Your instructions. Output everything from the line containing "You are a GUI" down through the end of the items below as a numbered list, skipping blank lines and leaving out the pictures.
** START OF Exercise input **
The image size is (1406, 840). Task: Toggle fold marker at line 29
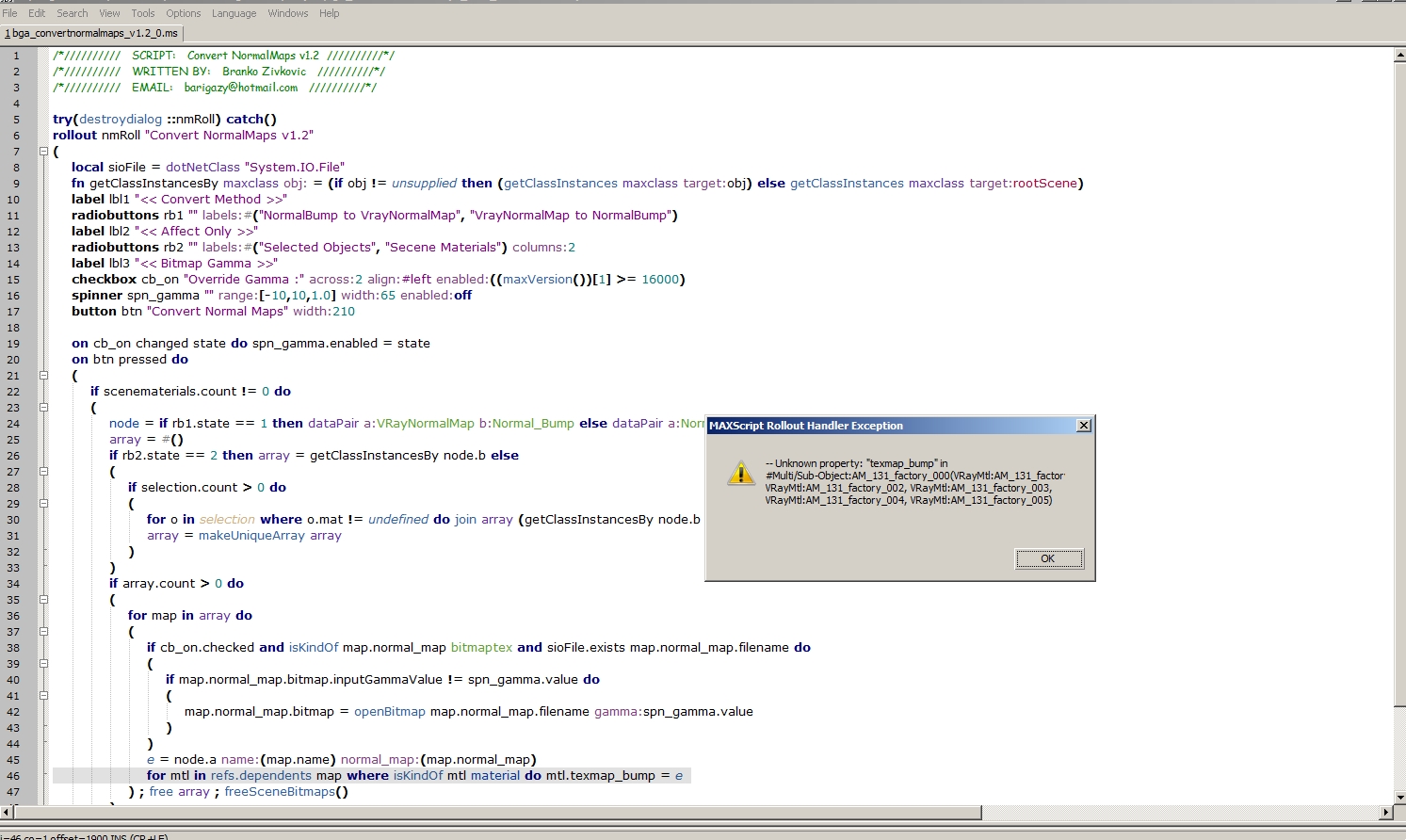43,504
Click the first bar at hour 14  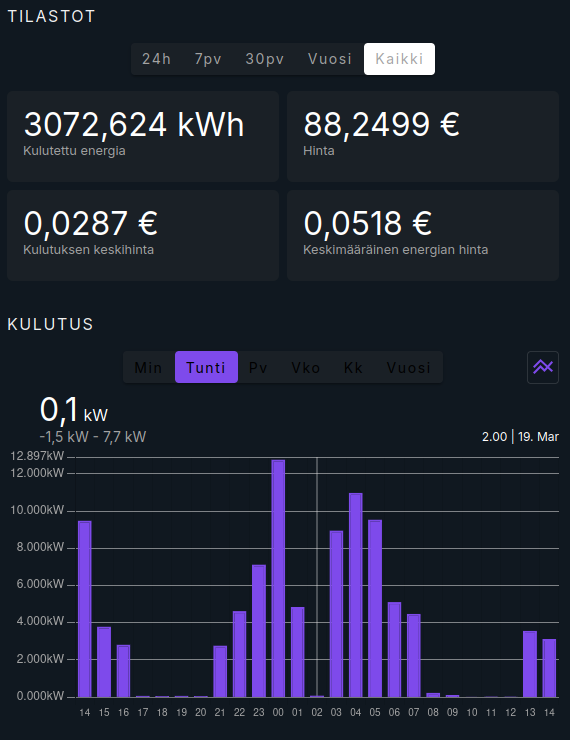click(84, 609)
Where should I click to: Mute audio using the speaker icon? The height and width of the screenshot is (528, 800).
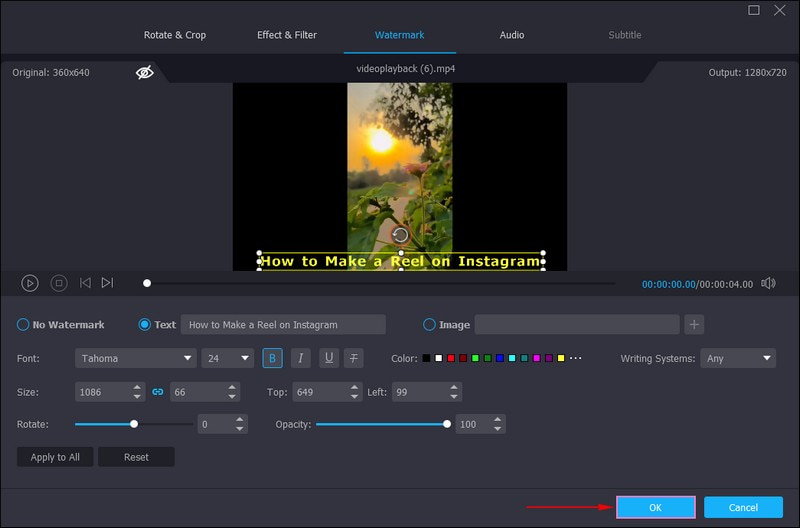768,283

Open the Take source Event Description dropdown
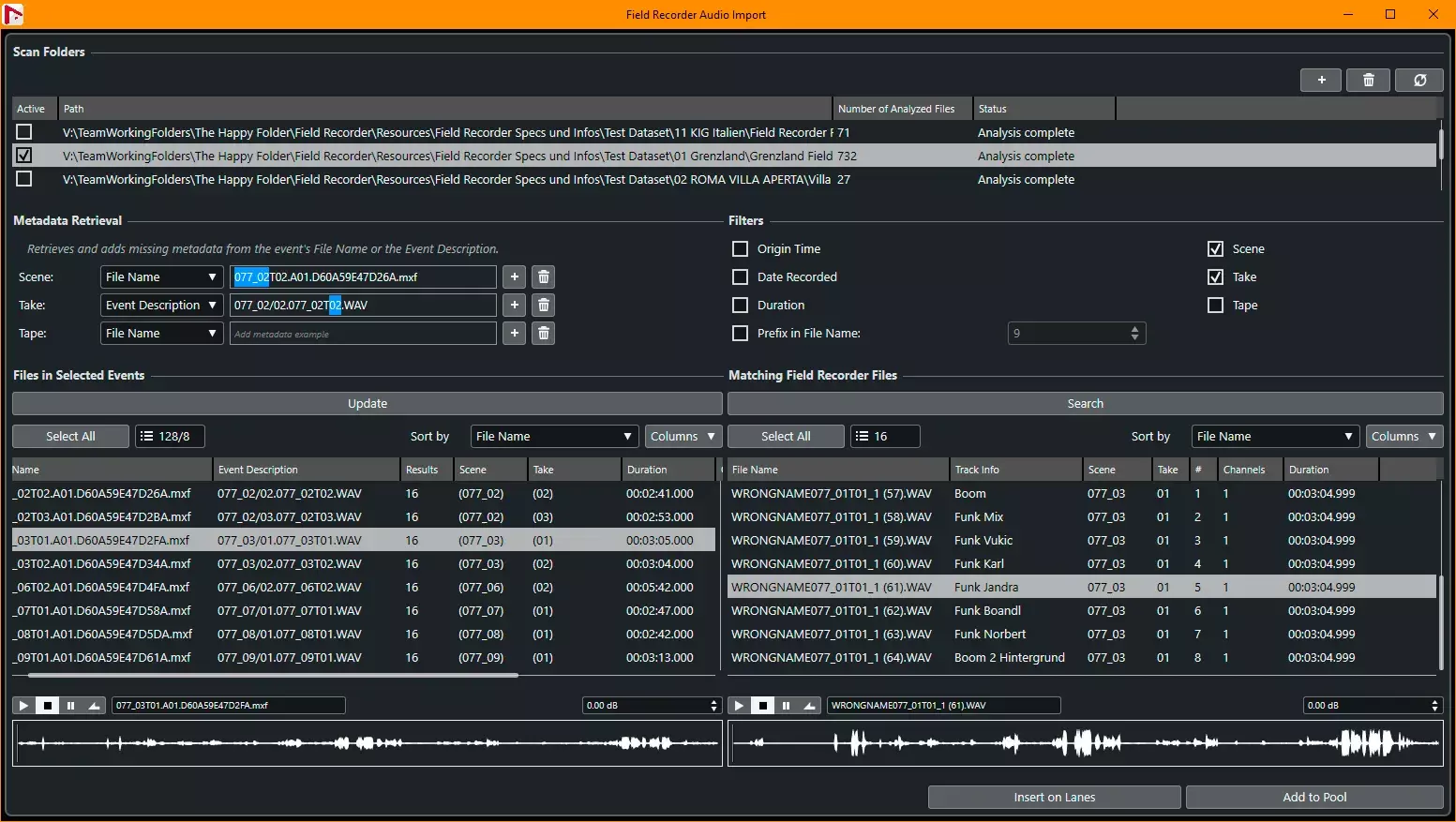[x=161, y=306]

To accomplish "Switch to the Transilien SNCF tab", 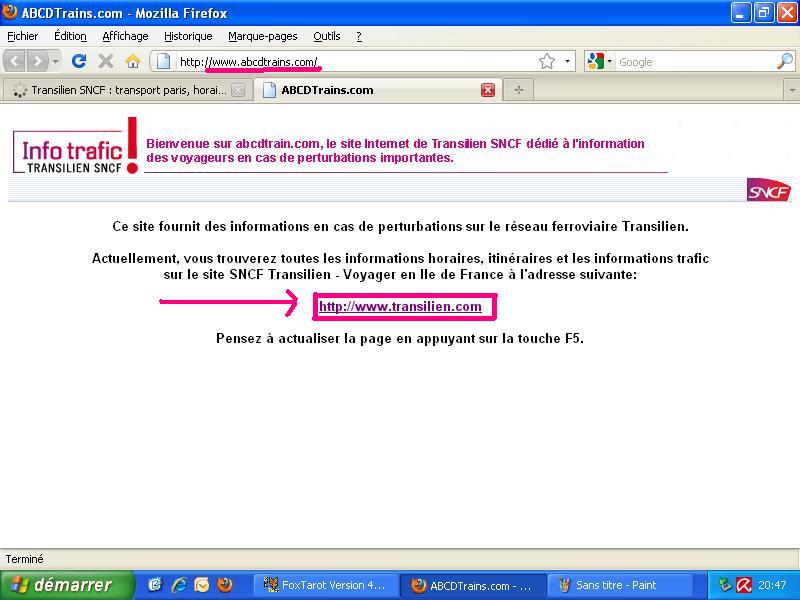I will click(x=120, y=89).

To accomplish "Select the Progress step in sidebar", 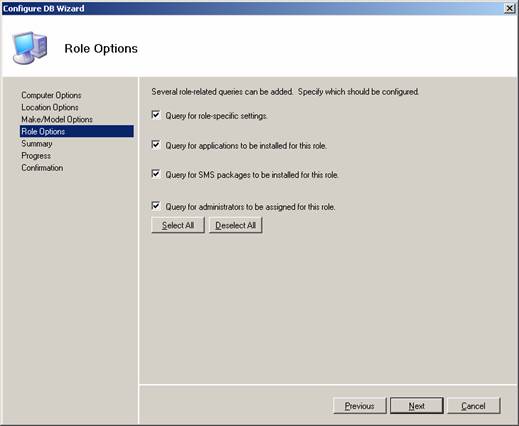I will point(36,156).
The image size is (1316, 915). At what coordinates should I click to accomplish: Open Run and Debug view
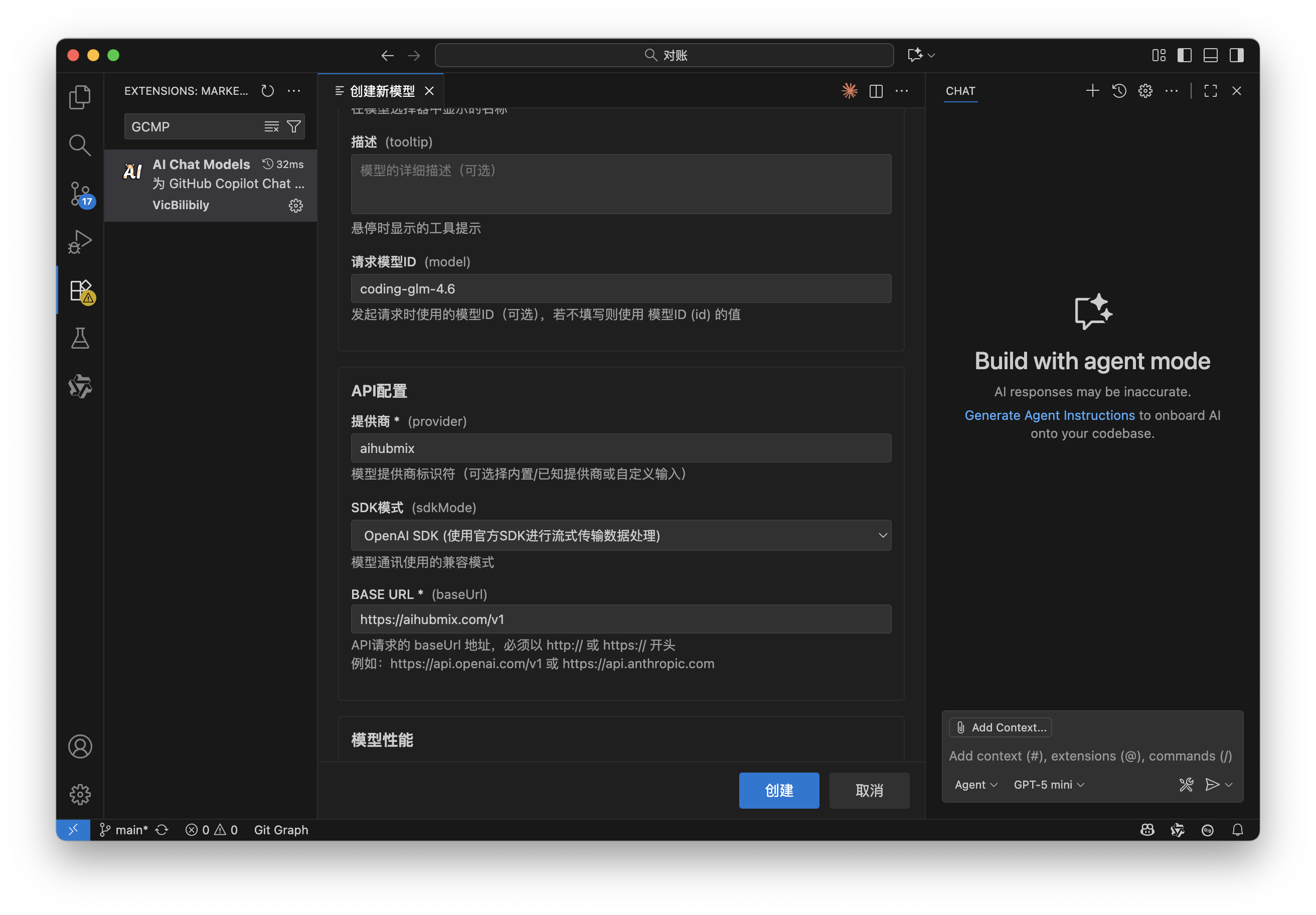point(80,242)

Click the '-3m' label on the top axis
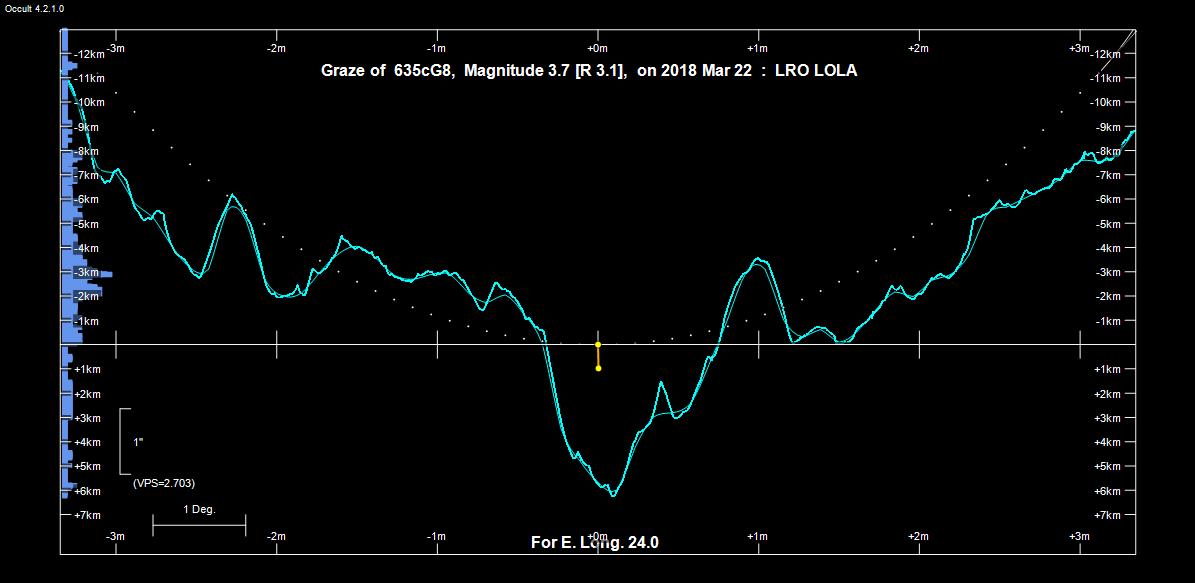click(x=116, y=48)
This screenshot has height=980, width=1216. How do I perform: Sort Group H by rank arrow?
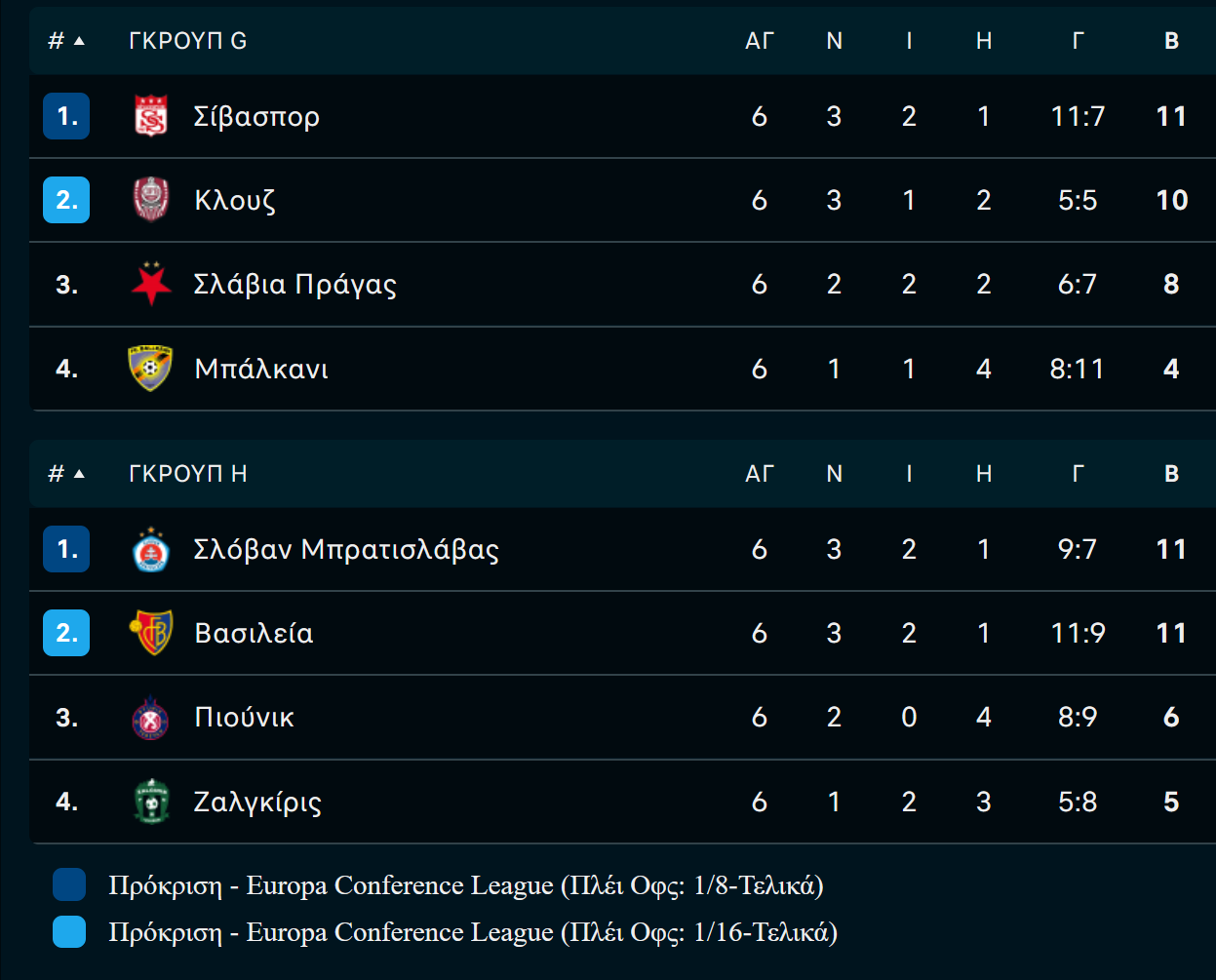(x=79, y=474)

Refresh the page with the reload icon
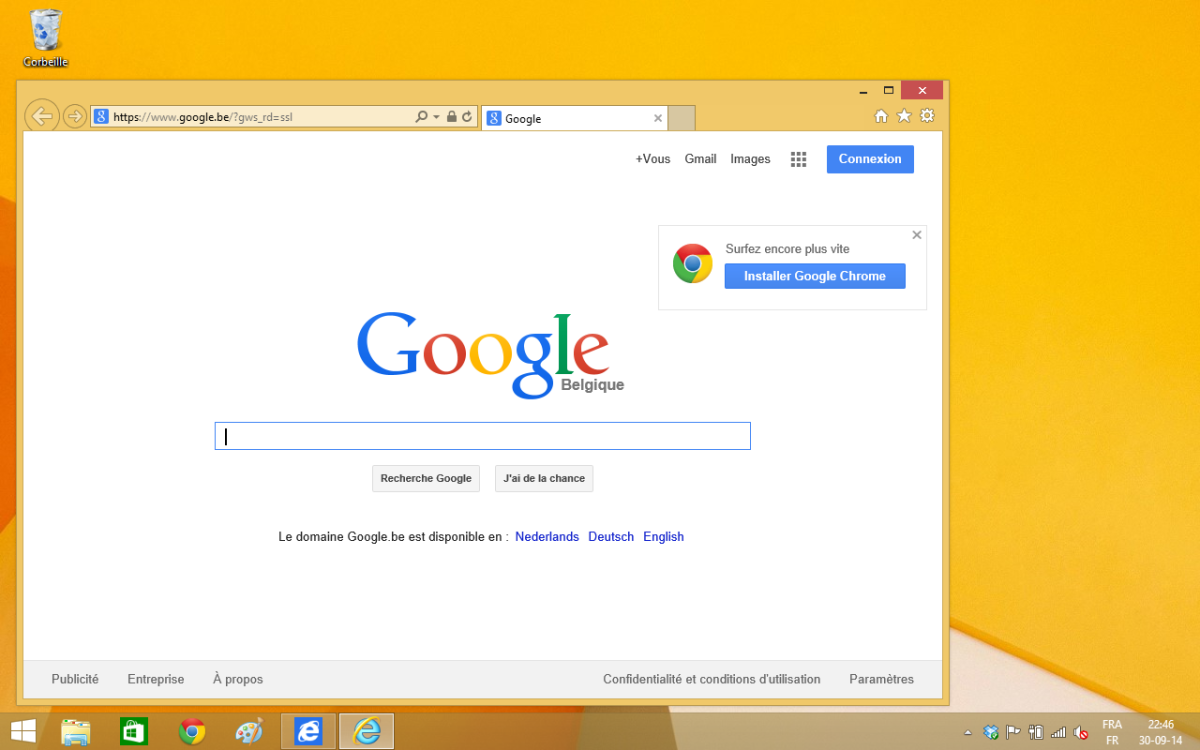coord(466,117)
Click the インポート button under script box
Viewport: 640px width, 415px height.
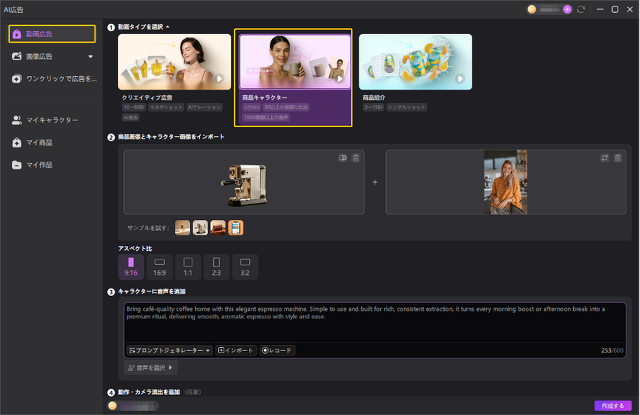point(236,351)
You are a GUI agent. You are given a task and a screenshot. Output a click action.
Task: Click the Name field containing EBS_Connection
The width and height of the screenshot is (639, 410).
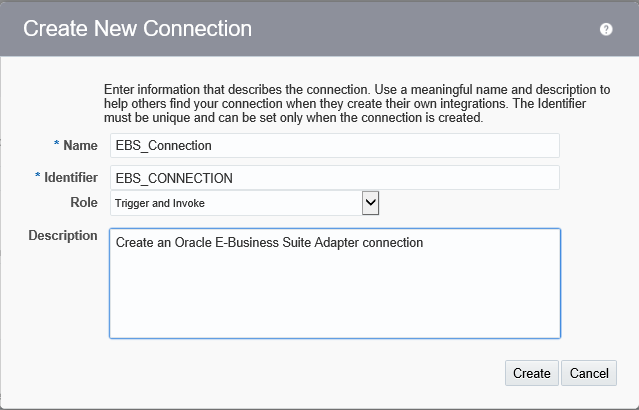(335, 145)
** END OF Exercise input **
Problem solution.
1. You are a GUI agent. You are given a task and a screenshot. Output a click action.
2. Task: Click the Name field containing EBS_Connection
3. The width and height of the screenshot is (639, 410).
4. (335, 145)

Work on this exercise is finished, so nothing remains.